LibriVoxDeEn: A corpus for German-to-English Speech Translation and Speech Recognition

This dataset is a corpus of sentence-aligned triples of German audio, German text, and English translation, based on German audio books. The corpus consists of over 100 hours of audio material and over 50k parallel sentences. The speech data are low in disfluencies because of the audio book setup. The quality of audio and sentence alignments has been checked by a manual evaluation, showing that that speech alignment is in general very high. The sentence alignment quality is comparable to well-used parallel translation data and can be adjusted by cutoffs on the automatic alignment score. To our knowledge, this corpus is to date the largest resource for end-to-end speech translation for German.

Terms of Use

LibriVoxDeEn is available under a Creative Commons Attribution-NonCommercial-ShareAlike 4.0 International License. Please cite (Beilharz, Sun, Karimova, & Riezler, 2019), if you use the corpus in your work.

Data

  #books #chapters #sentences #hours #wsource #unique wsource #wtarget #unique wtarget
DE 86 1,556 419,449 547 4,082,479 264,049 - -
DE-EN (aligned) 19 365 [DE]53,168, [EN]50,883 133 898,676 93,308 989,768 65,855
DE-EN (filtered) 19 365 [DE]50,427, [EN]50,883 110 860,369 50,072 948,565 40,811

Folder structure

  • de
    • contains german text files for each book
  • en
    • contains english text files for each book
  • audio
    • alignment maps by aeneas
    • segmented audio files
  • tables
    • text2speech.tsv -> lookup table for German text-to-speech alignments
    • text2text.tsv -> lookup table for German-English text-to-text alignments
  • extract.py: tool to extract and sample data from data set

Get the dataset:

Our corpus is available on HeiDATA (Version 1.0 published).

Example usage

Requirements

  • python3.5<=
  • pandas

Parameters & Arguments

  • --all: retrieves complete lookup table
  • -i [int] Book Number: retrieve book with starting index of arg
  • -t [float] Treshhold: only show entries with a higher score than arg
  • -b [int] Batch Size: get batch of entries of size arg

Retrieving a specific book: python3 extract.py -i 11 [-t 0.5]

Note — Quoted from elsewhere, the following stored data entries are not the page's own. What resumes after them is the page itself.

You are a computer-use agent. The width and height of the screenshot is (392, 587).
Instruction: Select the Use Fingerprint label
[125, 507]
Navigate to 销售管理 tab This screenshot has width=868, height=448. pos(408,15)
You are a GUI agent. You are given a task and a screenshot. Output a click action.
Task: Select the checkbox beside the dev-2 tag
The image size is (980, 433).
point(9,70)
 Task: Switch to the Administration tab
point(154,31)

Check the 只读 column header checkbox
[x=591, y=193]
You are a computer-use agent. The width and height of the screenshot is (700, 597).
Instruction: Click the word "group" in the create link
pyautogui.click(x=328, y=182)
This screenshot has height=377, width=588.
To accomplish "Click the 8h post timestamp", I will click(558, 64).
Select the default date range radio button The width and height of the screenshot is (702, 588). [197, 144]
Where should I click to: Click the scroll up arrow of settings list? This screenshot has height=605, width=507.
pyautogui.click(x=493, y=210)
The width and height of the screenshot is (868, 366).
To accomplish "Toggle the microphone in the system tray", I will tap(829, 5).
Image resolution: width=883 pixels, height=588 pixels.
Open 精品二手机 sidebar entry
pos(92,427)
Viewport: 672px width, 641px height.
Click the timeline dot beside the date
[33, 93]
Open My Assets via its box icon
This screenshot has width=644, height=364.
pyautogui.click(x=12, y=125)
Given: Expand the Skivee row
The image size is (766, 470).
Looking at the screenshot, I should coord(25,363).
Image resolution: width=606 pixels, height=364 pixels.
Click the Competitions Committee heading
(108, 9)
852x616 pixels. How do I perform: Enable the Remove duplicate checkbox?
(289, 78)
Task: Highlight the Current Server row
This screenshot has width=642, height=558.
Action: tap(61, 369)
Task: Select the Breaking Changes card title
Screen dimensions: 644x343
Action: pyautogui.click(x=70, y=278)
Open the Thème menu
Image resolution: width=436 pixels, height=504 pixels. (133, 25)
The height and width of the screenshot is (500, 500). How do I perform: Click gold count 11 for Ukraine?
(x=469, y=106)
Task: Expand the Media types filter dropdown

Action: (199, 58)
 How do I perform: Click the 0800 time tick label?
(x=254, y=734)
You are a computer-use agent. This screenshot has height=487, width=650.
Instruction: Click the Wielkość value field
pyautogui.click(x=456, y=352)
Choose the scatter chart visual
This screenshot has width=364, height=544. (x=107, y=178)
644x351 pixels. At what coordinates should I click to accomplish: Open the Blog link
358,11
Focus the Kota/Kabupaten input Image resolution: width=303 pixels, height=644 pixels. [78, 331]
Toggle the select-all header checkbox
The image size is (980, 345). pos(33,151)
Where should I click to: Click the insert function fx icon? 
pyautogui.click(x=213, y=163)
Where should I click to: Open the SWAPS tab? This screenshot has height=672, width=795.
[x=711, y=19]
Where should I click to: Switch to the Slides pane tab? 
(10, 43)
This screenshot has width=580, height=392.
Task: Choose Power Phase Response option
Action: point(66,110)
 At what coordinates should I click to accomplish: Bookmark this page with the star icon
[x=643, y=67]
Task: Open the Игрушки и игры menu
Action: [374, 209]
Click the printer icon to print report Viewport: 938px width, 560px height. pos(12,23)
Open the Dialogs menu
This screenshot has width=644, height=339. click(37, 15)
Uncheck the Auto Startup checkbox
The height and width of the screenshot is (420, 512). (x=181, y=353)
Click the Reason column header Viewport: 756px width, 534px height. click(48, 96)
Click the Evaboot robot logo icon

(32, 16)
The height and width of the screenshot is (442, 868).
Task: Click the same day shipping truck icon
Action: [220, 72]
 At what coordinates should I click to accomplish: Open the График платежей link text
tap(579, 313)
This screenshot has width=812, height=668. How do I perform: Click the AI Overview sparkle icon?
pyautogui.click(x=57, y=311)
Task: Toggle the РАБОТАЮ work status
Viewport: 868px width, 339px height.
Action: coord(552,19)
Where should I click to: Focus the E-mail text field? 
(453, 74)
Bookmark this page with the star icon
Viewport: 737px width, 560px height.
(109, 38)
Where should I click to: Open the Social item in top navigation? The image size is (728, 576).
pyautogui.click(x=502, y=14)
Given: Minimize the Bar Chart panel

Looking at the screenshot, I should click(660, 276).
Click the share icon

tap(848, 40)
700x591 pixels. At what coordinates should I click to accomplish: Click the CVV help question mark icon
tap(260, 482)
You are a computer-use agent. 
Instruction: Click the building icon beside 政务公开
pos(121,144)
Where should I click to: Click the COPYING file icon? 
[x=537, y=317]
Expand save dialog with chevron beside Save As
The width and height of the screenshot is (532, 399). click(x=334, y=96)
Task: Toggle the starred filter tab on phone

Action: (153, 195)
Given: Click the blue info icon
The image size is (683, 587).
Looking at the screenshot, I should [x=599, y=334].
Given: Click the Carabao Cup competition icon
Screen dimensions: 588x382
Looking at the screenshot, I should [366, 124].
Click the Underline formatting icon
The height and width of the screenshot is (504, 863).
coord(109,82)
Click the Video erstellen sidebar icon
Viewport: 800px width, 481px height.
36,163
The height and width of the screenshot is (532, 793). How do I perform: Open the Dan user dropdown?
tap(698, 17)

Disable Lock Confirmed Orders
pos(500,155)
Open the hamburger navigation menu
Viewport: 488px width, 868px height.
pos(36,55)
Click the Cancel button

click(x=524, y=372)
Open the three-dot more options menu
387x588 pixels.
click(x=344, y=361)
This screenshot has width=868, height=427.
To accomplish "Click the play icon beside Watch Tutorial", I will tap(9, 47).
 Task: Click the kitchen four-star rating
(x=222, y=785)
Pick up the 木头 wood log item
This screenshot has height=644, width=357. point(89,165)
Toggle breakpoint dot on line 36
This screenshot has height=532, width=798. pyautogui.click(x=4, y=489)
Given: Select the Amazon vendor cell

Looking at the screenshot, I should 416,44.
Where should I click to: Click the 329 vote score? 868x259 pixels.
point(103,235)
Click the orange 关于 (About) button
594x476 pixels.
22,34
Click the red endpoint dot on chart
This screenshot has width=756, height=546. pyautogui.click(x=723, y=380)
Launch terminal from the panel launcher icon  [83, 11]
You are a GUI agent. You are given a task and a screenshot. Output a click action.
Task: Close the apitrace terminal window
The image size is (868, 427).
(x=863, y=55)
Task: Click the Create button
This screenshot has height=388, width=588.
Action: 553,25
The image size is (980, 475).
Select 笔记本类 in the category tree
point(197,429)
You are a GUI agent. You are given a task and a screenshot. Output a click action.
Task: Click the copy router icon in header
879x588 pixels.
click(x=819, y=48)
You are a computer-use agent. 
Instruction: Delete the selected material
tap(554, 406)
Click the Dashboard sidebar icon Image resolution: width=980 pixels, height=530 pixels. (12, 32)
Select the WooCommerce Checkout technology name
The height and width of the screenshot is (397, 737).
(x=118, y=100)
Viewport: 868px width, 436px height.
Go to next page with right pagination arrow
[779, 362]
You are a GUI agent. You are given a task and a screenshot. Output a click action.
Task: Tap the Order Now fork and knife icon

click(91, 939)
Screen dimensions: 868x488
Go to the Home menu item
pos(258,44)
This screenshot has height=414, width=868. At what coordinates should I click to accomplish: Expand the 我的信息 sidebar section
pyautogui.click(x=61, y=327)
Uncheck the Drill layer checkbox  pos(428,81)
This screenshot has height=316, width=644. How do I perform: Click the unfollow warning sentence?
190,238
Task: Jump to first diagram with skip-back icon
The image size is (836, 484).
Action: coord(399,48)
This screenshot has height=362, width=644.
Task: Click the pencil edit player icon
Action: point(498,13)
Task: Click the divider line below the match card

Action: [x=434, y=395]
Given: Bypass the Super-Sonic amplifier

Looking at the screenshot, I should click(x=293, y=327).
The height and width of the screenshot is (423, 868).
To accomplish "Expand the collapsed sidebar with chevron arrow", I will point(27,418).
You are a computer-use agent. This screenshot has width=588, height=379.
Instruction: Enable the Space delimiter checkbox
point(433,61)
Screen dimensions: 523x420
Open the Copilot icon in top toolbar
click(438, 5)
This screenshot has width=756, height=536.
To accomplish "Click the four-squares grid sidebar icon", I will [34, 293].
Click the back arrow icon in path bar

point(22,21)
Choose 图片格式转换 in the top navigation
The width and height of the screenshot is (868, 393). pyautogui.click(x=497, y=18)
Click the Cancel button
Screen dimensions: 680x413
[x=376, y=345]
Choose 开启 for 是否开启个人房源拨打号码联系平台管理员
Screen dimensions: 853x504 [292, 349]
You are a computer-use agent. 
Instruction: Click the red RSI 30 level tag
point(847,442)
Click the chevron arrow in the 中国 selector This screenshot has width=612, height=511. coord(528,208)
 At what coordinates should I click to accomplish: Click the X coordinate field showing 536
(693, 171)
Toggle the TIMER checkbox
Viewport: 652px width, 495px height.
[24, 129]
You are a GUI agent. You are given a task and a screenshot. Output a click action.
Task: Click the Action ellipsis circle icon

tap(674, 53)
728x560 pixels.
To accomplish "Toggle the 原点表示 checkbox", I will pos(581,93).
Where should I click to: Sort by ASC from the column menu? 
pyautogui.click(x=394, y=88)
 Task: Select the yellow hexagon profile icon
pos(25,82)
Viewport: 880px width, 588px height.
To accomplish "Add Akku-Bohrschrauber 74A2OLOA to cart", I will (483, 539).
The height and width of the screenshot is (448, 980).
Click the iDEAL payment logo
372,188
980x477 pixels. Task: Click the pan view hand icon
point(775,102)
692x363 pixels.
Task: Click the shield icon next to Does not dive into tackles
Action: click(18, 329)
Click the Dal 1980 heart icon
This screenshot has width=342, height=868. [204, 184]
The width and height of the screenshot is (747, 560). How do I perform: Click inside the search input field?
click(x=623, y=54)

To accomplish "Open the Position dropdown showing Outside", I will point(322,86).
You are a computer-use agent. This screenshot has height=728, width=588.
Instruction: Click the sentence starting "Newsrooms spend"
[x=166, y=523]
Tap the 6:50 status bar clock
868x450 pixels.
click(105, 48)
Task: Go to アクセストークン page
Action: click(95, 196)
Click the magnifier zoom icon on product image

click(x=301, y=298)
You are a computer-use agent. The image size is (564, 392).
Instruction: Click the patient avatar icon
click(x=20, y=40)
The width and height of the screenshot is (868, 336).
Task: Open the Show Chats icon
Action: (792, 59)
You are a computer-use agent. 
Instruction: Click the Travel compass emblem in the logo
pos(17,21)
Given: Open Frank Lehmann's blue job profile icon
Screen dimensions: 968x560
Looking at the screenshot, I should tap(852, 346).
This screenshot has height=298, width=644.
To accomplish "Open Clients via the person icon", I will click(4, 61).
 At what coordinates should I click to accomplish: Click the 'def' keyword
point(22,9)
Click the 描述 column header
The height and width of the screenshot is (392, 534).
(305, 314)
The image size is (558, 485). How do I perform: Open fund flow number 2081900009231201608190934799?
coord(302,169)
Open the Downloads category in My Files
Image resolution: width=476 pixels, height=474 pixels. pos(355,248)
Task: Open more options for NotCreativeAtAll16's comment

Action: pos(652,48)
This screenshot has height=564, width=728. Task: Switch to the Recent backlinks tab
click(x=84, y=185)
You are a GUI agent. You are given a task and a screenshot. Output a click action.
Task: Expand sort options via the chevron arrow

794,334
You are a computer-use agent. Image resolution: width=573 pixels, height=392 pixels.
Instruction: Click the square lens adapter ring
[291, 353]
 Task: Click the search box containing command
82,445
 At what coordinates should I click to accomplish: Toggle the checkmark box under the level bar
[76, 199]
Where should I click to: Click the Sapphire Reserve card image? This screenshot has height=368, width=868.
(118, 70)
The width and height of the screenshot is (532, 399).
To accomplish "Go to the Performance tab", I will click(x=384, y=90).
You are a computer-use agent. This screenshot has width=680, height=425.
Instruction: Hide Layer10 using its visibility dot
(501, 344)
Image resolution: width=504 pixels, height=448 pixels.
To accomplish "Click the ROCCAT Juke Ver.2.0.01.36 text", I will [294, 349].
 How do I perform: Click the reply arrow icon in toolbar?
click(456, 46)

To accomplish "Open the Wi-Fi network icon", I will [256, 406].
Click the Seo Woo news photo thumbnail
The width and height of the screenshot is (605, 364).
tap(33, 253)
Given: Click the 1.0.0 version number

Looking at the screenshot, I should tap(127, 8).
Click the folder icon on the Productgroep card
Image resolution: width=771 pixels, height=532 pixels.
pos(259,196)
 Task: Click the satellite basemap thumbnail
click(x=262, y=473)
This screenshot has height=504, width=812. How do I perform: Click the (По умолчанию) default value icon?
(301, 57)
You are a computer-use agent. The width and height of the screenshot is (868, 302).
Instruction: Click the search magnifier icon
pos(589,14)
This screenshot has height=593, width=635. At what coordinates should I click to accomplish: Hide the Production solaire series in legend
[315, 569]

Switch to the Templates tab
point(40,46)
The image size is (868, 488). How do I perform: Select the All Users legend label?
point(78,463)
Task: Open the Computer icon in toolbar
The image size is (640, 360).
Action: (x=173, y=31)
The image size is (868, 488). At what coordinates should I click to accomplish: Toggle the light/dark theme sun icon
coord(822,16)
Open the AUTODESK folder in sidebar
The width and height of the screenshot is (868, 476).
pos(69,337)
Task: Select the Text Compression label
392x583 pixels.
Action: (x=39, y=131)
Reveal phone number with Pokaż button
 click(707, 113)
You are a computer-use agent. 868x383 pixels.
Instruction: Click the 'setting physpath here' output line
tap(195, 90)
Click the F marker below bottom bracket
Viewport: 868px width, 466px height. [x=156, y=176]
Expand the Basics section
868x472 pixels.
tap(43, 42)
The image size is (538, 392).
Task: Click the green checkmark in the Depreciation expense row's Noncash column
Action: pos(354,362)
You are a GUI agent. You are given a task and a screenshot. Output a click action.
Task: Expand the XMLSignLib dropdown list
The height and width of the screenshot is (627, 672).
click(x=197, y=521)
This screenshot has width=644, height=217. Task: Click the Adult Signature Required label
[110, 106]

Retrieving a batch of entries: python3 extract.py -b 5000 -t 0.5

Retrieve all data: python3 extract.py --all

All of these methods result in a data.tsv (amount of rows given by batch_size) file with the sorted, sampled entries. For example:

book audio score de_sentence en_sentence #w_de #w_en
18.undine 00001-undine10.wav 0.63 Ja, als er die Augen nach dem Walde aufhob, kam es ihm ganz eigentlich vor, als sehe er durch das Laubgegitter den nickenden Mann hervorkommen. Indeed, when he raised his eyes toward the wood it seemed to him as if he actually saw the nodding man approaching through the dense foliage. 25 26

Column explaination

  • book: the actual book file
  • audio: the audio file for the German sentence
  • score: confidence score given by hunalign
  • de_sentence: source sentence in German
  • en_sentence: corresponding English sentence
  • #w_de: number of words on source side
  • #w_en: number of words on target side

Acknowledgments

The research reported in this paper was supported in part by the German research foundation (DFG) under grant RI2221/4-1.

Publication

  1. Benjamin Beilharz, Xin Sun, Sariya Karimova and Stefan Riezler
    LibriVoxDeEn: A Corpus for German-to-English Speech Translation and Speech Recognition
    arXiv preprint arXiv:1910.07924, 2019
    @article{beilharz19,
      title = {LibriVoxDeEn: A Corpus for German-to-English Speech Translation and Speech Recognition},
      author = {Beilharz, Benjamin and Sun, Xin and Karimova, Sariya and Riezler, Stefan},
      journal = {arXiv preprint arXiv:1910.07924},
      year = {2019},
      url = {https://arxiv.org/pdf/1910.07924.pdf}
    }